**TASK DIRECTIONS**: Only the lines below starting at the one that contains "You are a GUI agent. The screenshot is 798×2576." and ending at the one that contains "Maria Colina Duncan (565, 2270)" are to be reproduced, exactly and with both ends kept.

- - - -

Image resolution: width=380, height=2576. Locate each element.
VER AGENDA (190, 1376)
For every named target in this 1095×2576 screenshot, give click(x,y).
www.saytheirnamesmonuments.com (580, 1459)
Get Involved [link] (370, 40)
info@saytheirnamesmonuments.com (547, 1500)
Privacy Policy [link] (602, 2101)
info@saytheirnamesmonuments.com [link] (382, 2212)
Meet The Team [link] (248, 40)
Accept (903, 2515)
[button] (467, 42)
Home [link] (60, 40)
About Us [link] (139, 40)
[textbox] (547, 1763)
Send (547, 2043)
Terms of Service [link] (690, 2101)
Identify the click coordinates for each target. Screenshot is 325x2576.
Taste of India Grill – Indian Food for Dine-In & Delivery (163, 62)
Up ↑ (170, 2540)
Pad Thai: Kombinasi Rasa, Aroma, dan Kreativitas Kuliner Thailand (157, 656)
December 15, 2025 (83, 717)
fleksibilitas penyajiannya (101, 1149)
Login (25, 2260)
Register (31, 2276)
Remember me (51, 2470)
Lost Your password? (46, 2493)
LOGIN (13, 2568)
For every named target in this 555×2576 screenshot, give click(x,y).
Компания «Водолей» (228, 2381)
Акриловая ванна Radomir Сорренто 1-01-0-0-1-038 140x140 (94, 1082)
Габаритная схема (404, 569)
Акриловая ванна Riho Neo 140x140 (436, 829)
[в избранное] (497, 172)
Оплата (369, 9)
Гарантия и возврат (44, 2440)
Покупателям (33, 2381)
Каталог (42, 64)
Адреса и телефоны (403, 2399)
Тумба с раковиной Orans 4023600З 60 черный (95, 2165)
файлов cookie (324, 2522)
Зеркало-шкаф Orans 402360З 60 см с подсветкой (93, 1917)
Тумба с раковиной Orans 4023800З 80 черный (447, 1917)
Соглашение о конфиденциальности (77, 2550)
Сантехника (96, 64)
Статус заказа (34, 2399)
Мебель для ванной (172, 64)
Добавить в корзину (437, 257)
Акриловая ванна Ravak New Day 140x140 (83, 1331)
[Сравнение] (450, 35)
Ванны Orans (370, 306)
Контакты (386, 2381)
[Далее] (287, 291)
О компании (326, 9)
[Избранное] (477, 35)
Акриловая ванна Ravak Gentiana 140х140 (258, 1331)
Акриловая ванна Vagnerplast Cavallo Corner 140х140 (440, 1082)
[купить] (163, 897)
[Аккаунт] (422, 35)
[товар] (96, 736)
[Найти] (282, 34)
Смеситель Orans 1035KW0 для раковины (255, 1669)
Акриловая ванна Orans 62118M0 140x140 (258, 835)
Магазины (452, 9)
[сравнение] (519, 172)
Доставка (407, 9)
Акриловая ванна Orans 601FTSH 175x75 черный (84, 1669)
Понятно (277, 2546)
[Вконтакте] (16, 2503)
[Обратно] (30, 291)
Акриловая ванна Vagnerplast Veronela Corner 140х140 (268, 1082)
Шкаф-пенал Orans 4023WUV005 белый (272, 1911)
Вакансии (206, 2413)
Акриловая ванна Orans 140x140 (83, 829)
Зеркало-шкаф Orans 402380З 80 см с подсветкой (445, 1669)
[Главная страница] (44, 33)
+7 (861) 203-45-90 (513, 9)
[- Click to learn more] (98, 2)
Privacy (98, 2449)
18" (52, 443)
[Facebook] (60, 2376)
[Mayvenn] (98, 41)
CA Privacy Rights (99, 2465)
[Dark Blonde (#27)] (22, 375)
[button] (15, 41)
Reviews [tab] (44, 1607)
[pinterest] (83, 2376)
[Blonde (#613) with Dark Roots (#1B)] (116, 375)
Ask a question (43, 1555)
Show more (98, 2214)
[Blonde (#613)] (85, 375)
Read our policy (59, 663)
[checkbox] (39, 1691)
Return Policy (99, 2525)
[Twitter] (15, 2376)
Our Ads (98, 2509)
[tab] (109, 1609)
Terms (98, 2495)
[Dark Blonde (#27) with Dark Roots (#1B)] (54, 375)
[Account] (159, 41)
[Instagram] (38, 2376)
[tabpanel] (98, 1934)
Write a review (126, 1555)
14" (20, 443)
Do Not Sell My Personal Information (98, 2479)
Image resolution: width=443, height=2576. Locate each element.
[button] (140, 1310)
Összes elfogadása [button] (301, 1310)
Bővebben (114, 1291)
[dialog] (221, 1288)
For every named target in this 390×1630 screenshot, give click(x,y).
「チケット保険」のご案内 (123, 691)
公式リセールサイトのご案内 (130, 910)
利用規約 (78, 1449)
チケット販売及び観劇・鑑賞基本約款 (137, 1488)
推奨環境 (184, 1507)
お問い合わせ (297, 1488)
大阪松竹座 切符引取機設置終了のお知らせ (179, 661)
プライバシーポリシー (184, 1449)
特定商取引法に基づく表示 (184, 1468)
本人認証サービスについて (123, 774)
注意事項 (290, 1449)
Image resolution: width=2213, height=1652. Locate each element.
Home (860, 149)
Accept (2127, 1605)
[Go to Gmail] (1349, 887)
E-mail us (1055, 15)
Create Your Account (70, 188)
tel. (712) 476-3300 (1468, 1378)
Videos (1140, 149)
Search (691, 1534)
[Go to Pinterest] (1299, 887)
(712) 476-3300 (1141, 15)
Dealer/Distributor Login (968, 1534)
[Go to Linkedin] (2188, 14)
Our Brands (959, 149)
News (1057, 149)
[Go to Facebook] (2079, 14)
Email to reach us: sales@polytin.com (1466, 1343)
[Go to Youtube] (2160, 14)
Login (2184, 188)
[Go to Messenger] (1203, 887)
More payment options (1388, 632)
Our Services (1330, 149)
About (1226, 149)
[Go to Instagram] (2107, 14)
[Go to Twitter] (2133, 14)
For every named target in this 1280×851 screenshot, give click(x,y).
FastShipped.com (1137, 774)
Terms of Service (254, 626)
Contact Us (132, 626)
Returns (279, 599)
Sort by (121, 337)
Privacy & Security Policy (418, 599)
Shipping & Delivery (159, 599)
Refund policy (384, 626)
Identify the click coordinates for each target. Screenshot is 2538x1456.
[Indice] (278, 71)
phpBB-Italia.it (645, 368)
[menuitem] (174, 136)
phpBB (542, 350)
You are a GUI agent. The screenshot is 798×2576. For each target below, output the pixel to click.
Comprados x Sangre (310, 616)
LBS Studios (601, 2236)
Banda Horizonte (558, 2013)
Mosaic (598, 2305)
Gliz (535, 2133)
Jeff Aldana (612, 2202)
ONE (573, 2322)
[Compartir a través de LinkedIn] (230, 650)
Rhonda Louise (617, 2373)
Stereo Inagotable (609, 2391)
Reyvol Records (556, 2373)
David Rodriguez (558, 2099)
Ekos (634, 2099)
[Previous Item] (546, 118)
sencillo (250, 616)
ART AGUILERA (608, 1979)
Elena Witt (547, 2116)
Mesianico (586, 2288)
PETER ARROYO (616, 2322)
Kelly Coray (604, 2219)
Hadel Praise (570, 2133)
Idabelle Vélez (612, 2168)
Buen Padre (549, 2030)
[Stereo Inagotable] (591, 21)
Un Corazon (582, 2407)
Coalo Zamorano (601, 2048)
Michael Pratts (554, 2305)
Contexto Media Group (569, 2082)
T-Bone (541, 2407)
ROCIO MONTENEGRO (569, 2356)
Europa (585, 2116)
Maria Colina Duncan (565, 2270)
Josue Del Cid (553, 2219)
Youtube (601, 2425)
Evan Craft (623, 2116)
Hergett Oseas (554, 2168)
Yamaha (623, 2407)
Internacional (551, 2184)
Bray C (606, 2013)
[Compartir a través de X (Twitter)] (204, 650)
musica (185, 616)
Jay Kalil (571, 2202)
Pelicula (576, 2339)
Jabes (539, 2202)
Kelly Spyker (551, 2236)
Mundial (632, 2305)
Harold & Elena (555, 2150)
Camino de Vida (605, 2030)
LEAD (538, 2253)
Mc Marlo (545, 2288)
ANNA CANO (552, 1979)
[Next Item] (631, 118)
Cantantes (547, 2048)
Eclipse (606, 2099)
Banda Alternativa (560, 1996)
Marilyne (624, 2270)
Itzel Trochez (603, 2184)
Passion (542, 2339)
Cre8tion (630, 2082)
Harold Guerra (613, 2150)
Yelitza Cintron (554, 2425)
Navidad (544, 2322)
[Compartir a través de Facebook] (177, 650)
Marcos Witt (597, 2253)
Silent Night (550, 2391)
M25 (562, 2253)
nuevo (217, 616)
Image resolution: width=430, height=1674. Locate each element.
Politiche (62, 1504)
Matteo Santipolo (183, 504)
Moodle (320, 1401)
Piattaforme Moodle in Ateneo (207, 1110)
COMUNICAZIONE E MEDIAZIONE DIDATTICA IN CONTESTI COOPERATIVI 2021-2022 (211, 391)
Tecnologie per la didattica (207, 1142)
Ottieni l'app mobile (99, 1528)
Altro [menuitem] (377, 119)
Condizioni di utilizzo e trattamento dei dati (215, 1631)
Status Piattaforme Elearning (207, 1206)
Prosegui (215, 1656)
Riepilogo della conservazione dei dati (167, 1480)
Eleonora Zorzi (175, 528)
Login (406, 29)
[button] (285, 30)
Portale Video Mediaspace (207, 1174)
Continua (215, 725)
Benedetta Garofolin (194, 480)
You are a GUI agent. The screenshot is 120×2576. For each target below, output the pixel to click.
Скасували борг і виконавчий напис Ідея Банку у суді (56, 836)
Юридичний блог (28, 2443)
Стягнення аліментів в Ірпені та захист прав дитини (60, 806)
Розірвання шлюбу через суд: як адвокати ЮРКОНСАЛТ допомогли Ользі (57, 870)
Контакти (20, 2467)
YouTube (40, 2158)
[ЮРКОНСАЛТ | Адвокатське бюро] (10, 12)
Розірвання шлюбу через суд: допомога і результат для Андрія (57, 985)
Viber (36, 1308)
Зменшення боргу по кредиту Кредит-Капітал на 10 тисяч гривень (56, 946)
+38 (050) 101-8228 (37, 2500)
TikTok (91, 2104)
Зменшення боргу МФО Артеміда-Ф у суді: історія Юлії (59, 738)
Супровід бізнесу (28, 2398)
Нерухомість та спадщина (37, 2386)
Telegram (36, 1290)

- - - -

**RESULT OF THIS EXERCISE**:
You are a GUI agent. The screenshot is 798×2576. For each target below, output the pixel to click.
Comprados x Sangre (310, 616)
LBS Studios (601, 2236)
Banda Horizonte (558, 2013)
Mosaic (598, 2305)
Gliz (535, 2133)
Jeff Aldana (612, 2202)
ONE (573, 2322)
[Compartir a través de LinkedIn] (230, 650)
Rhonda Louise (617, 2373)
Stereo Inagotable (609, 2391)
Reyvol Records (556, 2373)
David Rodriguez (558, 2099)
Ekos (634, 2099)
[Previous Item] (546, 118)
sencillo (250, 616)
ART AGUILERA (608, 1979)
Elena Witt (547, 2116)
Mesianico (586, 2288)
PETER ARROYO (616, 2322)
Kelly Coray (604, 2219)
Hadel Praise (570, 2133)
Idabelle Vélez (612, 2168)
Buen Padre (549, 2030)
[Stereo Inagotable] (591, 21)
Un Corazon (582, 2407)
Coalo Zamorano (601, 2048)
Michael Pratts (554, 2305)
Contexto Media Group (569, 2082)
T-Bone (541, 2407)
ROCIO MONTENEGRO (569, 2356)
Europa (585, 2116)
Maria Colina Duncan (565, 2270)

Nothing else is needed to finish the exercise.